> [GOAL]
Reproduce the following lines verbatim, omitting any images from your reply.
********
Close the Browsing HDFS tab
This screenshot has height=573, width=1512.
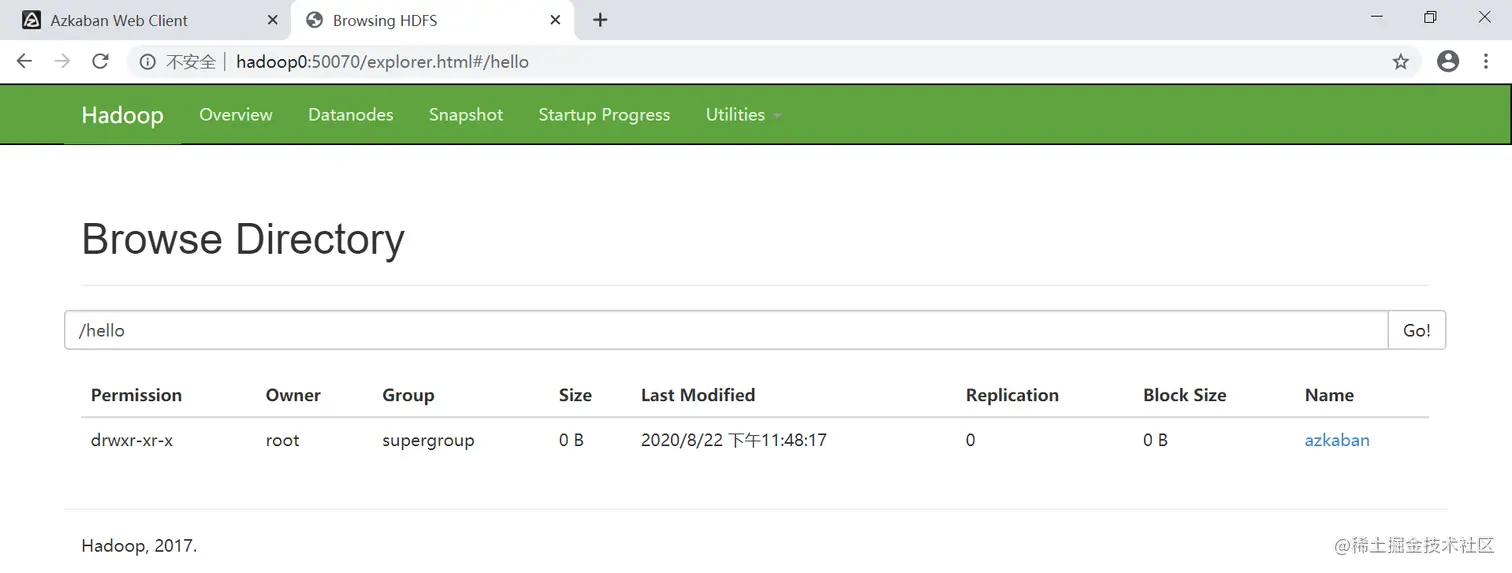click(556, 20)
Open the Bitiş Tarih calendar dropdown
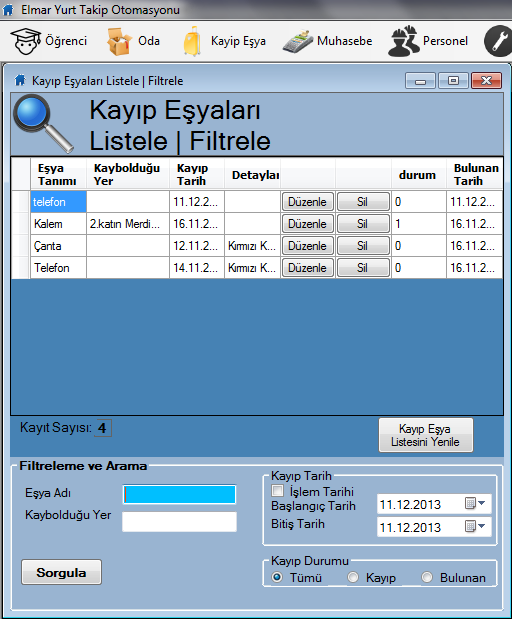Viewport: 512px width, 619px height. pyautogui.click(x=474, y=527)
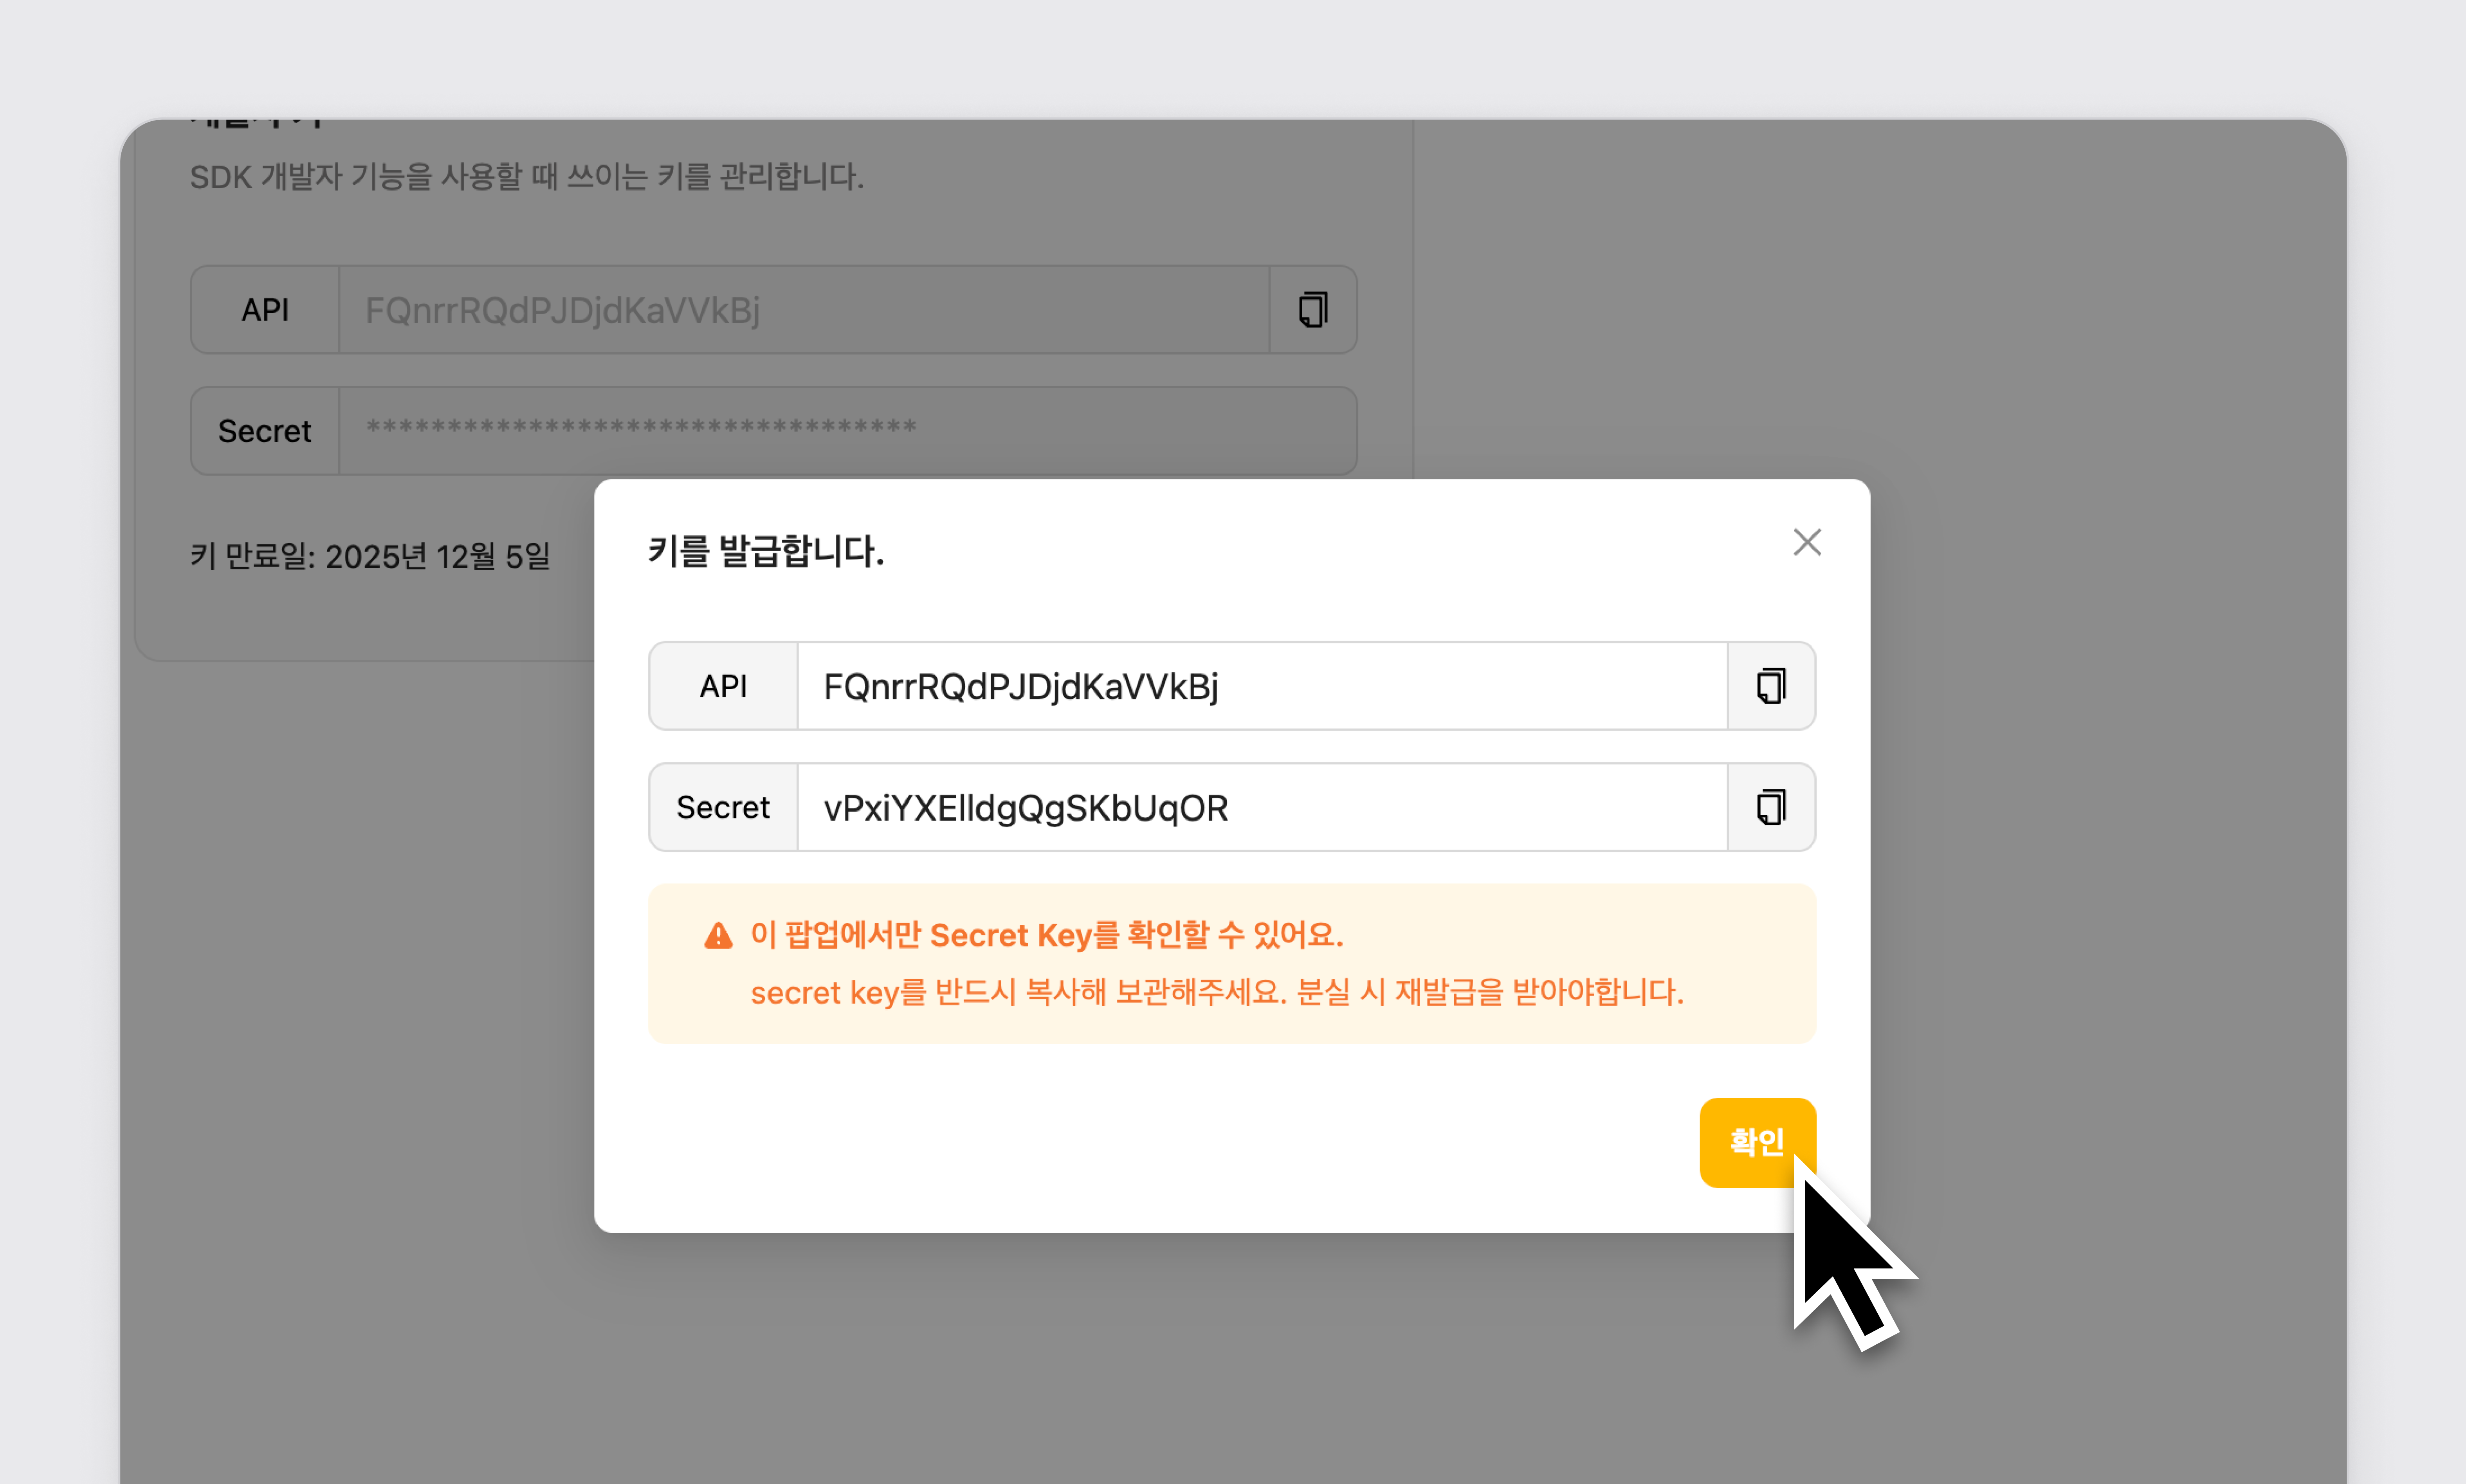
********
> [TASK SOLUTION]
Close the Browsing HDFS tab
This screenshot has height=573, width=1512.
click(556, 20)
Open the Bitiş Tarih calendar dropdown
Viewport: 512px width, 619px height. pyautogui.click(x=474, y=527)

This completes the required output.